Metallica drummer Lars Ulrich revealed in an interview with Rolling Stone magazine his favorite TV shows during 2020 and also talked about the viral video I kept coming back to in quarantine.
Metallica’s Lars Ulrich reveals his favorite TV shows during 2020:
“I’ve done a deep dive into the world of Ken Burns. I spent a considerable amount of time in Vietnam, spent a considerable amount of time with the history of jazz. Spent a considerable amount of time with Country Music.
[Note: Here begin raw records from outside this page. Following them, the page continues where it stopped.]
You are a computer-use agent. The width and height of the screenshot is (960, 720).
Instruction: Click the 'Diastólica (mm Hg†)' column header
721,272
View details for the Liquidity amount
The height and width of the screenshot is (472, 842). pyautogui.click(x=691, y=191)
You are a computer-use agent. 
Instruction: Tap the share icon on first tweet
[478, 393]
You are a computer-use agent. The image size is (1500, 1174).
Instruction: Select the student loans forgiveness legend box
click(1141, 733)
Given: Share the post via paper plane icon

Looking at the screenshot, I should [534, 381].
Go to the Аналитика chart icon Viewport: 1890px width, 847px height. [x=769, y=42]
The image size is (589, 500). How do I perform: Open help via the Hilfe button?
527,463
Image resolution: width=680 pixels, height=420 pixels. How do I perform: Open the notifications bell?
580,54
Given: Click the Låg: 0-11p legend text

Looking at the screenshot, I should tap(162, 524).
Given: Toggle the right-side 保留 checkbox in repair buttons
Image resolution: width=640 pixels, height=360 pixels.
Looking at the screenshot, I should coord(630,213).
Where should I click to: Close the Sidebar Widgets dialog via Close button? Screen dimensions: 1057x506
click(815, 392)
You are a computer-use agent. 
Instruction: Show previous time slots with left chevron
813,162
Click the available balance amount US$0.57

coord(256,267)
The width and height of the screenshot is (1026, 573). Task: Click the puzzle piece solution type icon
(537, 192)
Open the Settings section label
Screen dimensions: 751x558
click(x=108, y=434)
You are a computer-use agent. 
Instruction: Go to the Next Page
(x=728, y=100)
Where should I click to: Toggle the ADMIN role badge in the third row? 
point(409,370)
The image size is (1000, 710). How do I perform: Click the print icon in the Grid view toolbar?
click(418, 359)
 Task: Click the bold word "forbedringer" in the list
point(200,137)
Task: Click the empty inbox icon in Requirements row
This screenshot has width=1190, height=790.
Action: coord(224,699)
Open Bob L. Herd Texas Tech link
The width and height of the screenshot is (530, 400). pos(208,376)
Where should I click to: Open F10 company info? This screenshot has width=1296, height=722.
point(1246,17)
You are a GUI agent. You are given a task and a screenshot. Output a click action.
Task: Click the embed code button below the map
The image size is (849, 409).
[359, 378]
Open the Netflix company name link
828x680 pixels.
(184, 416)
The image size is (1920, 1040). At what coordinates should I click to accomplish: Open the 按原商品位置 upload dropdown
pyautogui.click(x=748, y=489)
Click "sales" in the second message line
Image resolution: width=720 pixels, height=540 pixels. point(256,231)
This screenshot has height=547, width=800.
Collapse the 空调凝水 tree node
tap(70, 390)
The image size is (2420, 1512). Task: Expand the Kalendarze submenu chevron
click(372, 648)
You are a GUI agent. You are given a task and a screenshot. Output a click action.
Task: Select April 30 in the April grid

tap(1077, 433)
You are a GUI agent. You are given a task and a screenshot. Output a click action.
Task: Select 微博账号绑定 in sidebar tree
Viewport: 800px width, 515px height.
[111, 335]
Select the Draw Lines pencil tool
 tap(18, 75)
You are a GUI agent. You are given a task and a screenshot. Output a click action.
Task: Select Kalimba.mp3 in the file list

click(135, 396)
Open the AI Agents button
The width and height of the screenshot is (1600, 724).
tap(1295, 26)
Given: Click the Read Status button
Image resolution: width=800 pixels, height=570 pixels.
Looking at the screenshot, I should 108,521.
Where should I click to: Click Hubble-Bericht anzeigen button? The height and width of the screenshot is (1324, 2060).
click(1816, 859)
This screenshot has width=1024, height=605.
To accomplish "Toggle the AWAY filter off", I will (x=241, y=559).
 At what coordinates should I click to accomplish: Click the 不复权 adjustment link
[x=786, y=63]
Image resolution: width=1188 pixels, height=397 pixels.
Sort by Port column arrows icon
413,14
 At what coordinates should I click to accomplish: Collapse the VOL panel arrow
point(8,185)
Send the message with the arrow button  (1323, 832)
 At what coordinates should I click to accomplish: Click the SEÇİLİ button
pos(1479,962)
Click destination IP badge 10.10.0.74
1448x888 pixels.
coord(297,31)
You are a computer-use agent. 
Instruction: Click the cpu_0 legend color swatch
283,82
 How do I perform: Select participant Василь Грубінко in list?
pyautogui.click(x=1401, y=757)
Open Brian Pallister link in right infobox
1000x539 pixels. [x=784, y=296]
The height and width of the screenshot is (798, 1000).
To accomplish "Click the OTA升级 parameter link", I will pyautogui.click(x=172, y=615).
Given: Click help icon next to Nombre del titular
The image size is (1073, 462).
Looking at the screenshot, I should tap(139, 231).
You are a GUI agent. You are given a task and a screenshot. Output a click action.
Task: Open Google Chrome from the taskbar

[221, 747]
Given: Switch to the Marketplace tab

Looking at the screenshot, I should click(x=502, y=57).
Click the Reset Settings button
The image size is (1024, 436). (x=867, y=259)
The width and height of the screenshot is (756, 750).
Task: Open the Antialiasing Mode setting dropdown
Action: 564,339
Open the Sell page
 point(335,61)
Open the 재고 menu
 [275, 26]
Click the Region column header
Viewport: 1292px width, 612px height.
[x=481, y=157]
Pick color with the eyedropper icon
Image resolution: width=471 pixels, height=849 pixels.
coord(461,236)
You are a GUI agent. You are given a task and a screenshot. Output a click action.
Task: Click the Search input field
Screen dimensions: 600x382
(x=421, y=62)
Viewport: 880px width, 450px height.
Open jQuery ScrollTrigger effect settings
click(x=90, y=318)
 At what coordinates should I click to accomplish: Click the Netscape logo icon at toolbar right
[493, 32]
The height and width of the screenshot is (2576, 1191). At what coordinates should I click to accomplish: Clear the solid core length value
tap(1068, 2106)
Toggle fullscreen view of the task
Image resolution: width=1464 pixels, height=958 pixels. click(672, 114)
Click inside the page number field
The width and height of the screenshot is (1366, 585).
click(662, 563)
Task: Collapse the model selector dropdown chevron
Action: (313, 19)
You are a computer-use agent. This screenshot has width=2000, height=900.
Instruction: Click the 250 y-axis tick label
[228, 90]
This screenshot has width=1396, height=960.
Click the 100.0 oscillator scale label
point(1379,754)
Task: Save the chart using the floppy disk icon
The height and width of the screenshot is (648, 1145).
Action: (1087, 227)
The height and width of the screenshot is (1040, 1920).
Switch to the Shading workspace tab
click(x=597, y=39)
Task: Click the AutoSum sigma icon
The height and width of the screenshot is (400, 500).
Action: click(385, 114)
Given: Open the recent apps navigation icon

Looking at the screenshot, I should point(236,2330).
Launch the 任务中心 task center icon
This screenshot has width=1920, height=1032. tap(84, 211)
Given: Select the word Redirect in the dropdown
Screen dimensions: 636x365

If I get “Lars Time,” or the luxury of streaming something, I like to find the balance between turning off my brain, but also just learning something, and I love history and I love how Ken Burns dives deep into some of these subjects. And if you’re going to take something on like the history of jazz, then you’ve got to be respectful. So that’s been my favorite.”
“But there have been so many great documentaries all year and I just I love documentaries. There’s a great one called We Are Freestyle Love Supreme on the incredibly creative and gifted group of people that get up and freestyle, and that’s sort of the origin of where Lin-Manuel [Miranda] and all the rest of that crew came out of. I loved the doc on Mike Wallace called Mike Wallace Is Here. I loved the one on Halston, the David Crosby one.”
“There’s one on Laurel Canyon. There’s a great one on the Band called Once Were Brothers. There was a great Russian one called Citizen K made by Alex Gibney and one of the Bluebird Cafe in Nashville. I don’t sit there and keep up on too many of the TV shows or any of the watercooler stuff that people talk too much about. But any of the things I just talked about are super cool.”
The viral video he kept coming back to in quarantine:
“I’d say the viral video I’ve seen not only most in quarantine. But the most in the last five years is the one of Lin-Manuel visiting the White House. It was the White House Poetry Jam in 2009. He gets up in front of the president, the first lady, and a whole room full of dignitaries and starts talking about how when he thinks of the original hip-hop. There’s nobody that defines hip-hop more than Alexander Hamilton. And people were literally in stiches, thinking it’s like a comedy skit — and this is five years before it opened.”
“He performs the opening two verses and choruses of the opening song. And afterwards, people are giving him a standing ovation. Five years later, Hamilton is the biggest thing on the on the planet. But in terms of me being infatuated with creativity and the process of creativity, it is just the most mindfuck of a clip.”